It’s simplicity and lack of real explanations encourages people to find out more. I don’t think what Toronto is or the essence of Toronto can be shown to people, it has to be found.
(This one is genuinely sweet. That’s just not how advertising is supposed to work.)
The logos remind me of 1960’s municipal architecture.
Flash forward 19 years after the “very Toronto” misadventure of Toronto Unlimited:
I was chatting with a colleague (hi JB!). He was about to travel to Toronto for our on-site and he left sightseeing plans until the last moment. I joked that our city motto is “Toronto: It Sneaks Up On Ya!“
And then I remembered – we had a real-life motto that was just as bad. “Toronto: unlimited”. But I couldn’t find an example of the logo. Nowhere in Google Images or Google search. Did I dream the whole thing? Am I actually an Alzheimer-addled Uzbekistani septuagenarian who’s hallucinated a whole life as a Torontonian? (JB, if you can hear me, send help!)
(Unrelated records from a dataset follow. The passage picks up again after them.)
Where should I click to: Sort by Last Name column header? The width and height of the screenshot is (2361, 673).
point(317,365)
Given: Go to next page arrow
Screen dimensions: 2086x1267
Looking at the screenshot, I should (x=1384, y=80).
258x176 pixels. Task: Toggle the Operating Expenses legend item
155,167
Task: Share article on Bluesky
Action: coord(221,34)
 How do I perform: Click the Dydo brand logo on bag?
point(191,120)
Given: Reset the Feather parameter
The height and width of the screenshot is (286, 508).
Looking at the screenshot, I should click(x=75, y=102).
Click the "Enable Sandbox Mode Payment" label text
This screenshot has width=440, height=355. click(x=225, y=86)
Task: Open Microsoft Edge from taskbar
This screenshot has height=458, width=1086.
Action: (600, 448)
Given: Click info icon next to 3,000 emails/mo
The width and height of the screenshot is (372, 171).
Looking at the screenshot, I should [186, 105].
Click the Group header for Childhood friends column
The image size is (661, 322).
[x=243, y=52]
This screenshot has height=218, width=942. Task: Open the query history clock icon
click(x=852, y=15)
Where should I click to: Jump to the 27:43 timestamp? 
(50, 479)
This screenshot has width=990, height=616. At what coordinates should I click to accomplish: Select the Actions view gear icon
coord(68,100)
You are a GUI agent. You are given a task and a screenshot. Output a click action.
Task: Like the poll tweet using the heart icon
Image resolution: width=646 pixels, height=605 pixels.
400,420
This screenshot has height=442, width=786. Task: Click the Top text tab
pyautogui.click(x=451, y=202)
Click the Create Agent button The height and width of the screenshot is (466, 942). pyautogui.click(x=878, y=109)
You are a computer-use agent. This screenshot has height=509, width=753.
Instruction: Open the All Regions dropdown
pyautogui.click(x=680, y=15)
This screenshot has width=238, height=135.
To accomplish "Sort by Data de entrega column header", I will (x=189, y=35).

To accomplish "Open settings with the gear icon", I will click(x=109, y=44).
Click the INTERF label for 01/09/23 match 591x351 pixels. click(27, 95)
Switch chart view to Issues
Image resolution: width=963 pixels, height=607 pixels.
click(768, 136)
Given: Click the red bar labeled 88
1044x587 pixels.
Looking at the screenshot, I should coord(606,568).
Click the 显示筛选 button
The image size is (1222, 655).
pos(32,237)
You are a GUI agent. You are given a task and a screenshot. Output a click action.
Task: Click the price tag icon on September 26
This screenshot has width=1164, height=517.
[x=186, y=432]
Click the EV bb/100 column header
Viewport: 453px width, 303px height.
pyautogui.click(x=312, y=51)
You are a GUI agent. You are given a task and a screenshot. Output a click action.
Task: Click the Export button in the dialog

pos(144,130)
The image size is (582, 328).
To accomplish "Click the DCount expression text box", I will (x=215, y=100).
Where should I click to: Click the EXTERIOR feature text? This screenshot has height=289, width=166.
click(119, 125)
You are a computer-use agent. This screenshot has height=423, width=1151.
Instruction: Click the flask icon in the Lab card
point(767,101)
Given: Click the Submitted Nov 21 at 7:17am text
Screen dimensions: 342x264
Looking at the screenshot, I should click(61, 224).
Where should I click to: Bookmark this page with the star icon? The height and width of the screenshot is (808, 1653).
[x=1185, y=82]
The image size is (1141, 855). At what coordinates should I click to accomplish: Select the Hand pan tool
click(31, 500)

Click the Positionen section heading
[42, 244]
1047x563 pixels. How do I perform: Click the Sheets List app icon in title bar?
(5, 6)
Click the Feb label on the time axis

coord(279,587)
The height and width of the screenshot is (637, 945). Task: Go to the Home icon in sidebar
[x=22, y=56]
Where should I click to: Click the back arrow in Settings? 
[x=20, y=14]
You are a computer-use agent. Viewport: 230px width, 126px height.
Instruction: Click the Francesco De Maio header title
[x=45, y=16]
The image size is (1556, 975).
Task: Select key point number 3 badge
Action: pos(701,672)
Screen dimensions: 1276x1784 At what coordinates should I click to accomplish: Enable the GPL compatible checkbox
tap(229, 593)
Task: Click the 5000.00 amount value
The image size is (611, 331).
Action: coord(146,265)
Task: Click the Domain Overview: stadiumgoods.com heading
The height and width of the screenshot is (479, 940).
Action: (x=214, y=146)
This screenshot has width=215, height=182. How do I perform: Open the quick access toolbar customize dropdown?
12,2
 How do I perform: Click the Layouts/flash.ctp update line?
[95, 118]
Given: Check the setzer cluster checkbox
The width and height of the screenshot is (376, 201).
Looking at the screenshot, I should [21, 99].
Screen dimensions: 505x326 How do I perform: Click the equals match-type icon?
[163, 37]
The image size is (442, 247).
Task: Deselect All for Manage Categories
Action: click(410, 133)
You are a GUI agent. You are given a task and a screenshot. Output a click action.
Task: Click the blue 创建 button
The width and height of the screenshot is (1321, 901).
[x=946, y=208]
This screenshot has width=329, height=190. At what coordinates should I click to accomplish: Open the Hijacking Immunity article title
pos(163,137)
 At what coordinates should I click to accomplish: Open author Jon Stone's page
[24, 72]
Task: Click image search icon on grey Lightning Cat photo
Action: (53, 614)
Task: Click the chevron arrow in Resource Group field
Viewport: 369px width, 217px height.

It felt like the whole episode was wiped from the Internet
I put my sleuthing skills to good use and compiled what archived data was available into this page. So that everyone may know: no matter how badly you messed up at work today, it’s still nowhere as bad as

P.S.
I got a kick from knowing that, when it comes to Toronto Unlimited, I’m on the same page as JT Singh – the mastermind behind Pyongyang’s tourism brand.

Postscript
A Redditor brought to my attention Ottawa’s old tourism slogan:
Ottawa: technically beautiful
$200,000 went into developing this slogan. And with feedback like “If I called my daughter technically beautiful, she’d hit me.” I have to say that this one is worse than Toronto’s.
Another honourable mention is New Brunswick’s old license-plate slogan:
“Be … in this place”
When it comes to the Branding world, the people doing Tourism Branding are wading in the kiddie pool compared to the people doing Pepsi’s “Grinning Idiot Rebrand” – who are plunging into the ocean’s abyss.